Is it legal to mine cryptocurrency in Canada?
There has been a mass exodus of cryptocurrency miners from China ever since the country started cracking down on crypto businesses and ordering energy companies to cut the supply of power to crypto farms.
Where are they going in their search for reliable, abundant power and strong property rights and legal protections? Many have headed to more crypto-friendly pastures in Canada, where governmental regulators have mostly taken a “hands off” approach to these power-intensive yet extremely profitable operations.
To give you an idea of Canada’s position in the crypto mining world: nearly 10 percent of the world’s Bitcoin was mined in Canada in August 2020, according to data from Cambridge University.
Though it’s still technically legal in Canada at this time, some official bodies have started to consider laws or policies that address cryptocurrency mining. And some provinces make it easier than others.
What is crypto mining?
Put simply, crypto mining is the process of gaining cryptocurrencies as a reward for solving puzzles that serve to validate cryptocurrency transactions on a blockchain network and add them to a distributed ledger. Yes, that is the simple explanation.
It’s a power-intensive process that requires computers with special software designed to solve complicated, cryptographic mathematical equations.
It can be extremely profitable. The global cryptocurrency mining market is expected to surpass $49 billion Canadian by 2025, according to data from Coherent Market Insights.
The big question: Is it legal?
Yes, cryptocurrency mining is legal in Canada. But each province has its own regulators and power authorities to contend with.

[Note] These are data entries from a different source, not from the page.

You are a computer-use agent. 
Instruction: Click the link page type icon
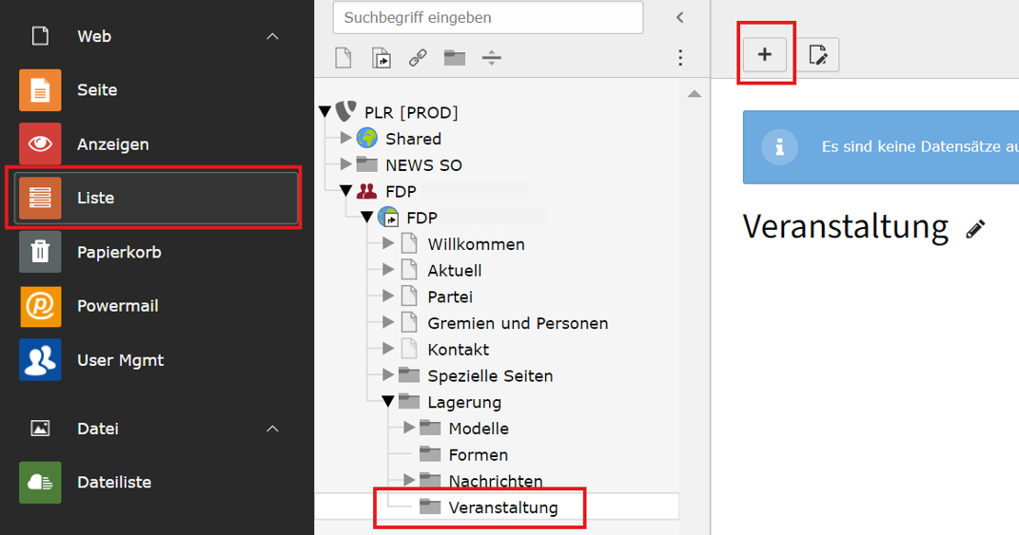[x=418, y=58]
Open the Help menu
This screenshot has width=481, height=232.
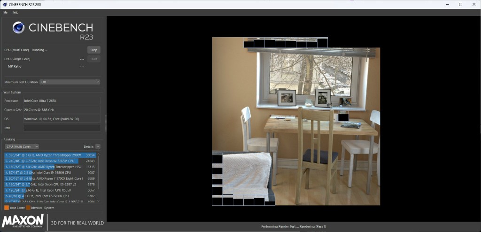point(15,12)
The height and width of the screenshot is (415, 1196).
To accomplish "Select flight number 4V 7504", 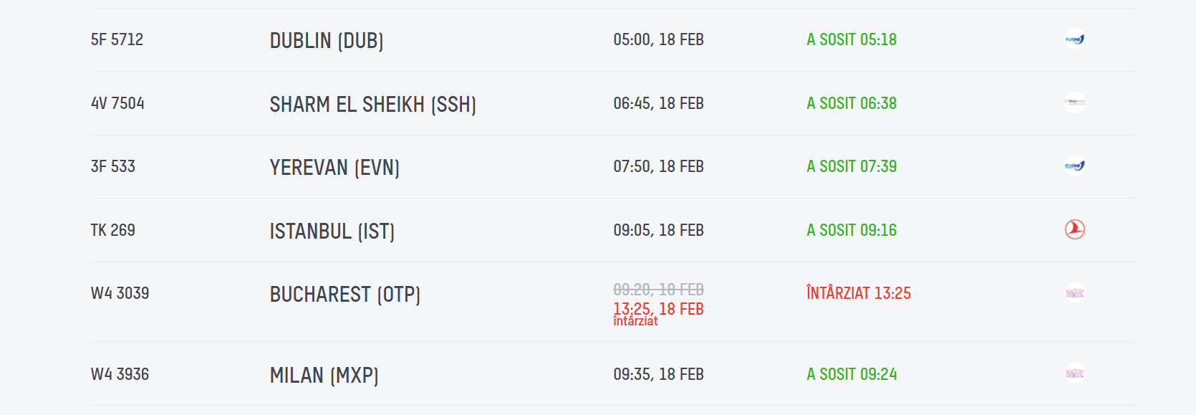I will (x=117, y=103).
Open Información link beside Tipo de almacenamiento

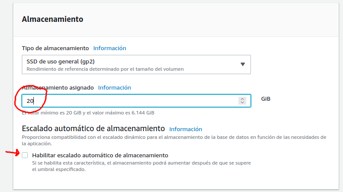(110, 48)
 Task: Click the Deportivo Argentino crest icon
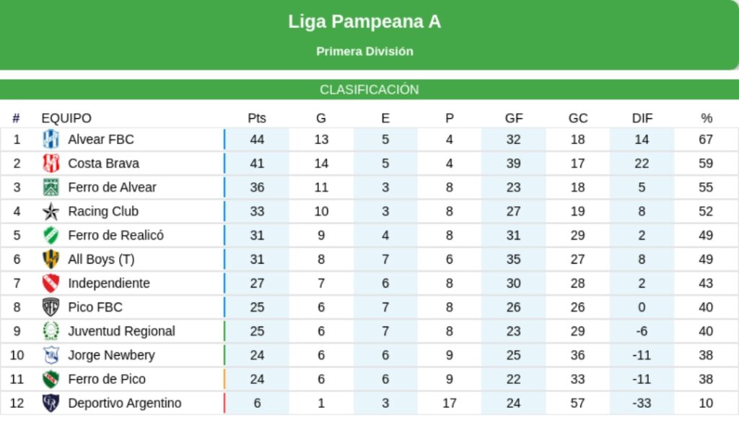51,403
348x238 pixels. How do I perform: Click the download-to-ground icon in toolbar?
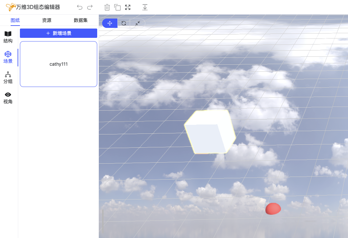(x=145, y=7)
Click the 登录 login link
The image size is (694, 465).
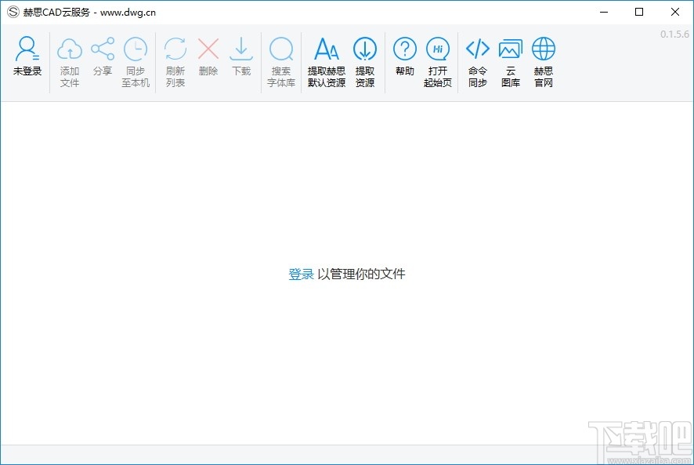(x=301, y=274)
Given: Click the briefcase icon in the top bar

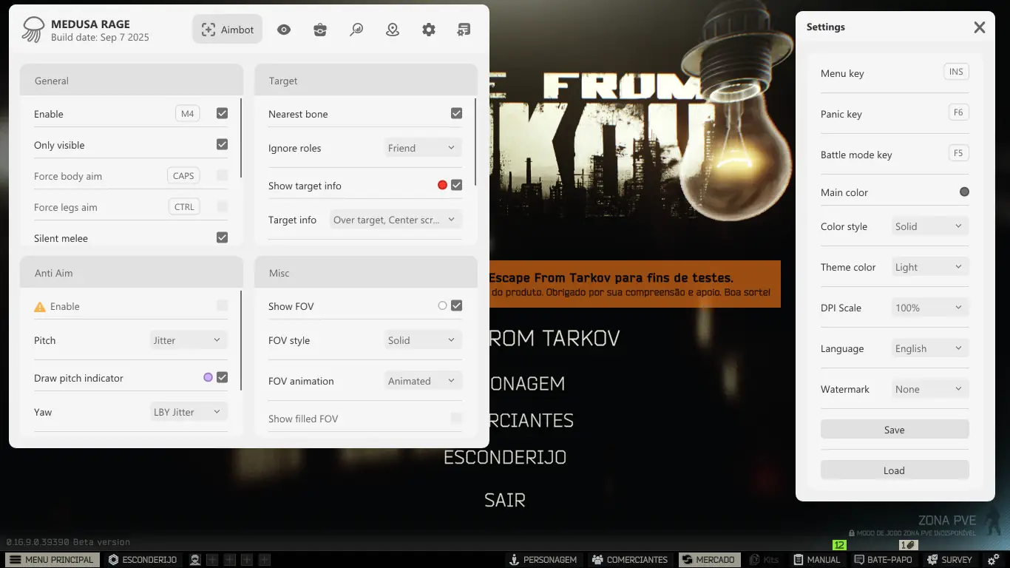Looking at the screenshot, I should [x=320, y=30].
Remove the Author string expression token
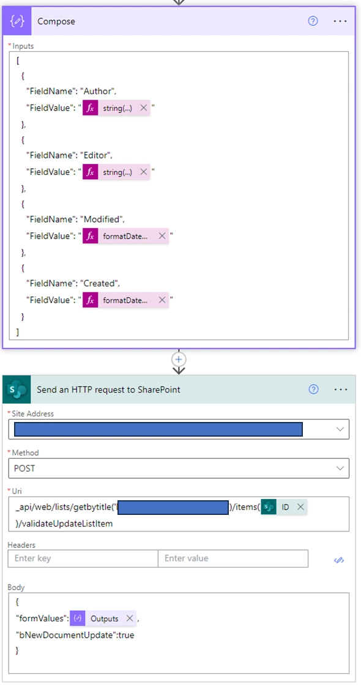 (x=144, y=108)
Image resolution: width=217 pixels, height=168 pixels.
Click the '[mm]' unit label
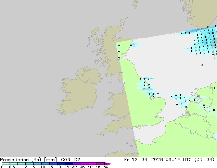50,160
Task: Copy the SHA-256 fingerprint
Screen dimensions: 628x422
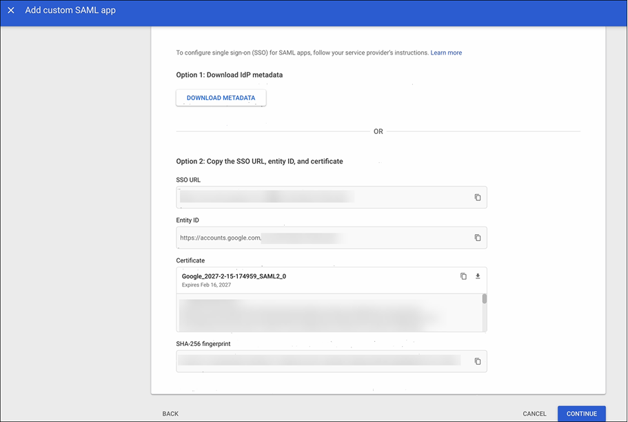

In Quebec, where a lot of crypto mining takes place, Hydro Quebec has expressed concern about the “sudden and highly intensive electricity consumption of the cryptocurrency mining industry,” especially during winter months, as it could lead to power shortages and impact other clients’ ability to heat their homes. In fact, in early 2021, Quebec asked crypto miners to lower their energy consumption by 95 per cent for up to 300 hours in the winter.
Alberta’s another hotspot due to its abundance of cheap gas. But miners should be sure to seek approval from the Alberta Utilities Commission first. One company is currently facing a $7.1 million fine for secretly operating in a power plant.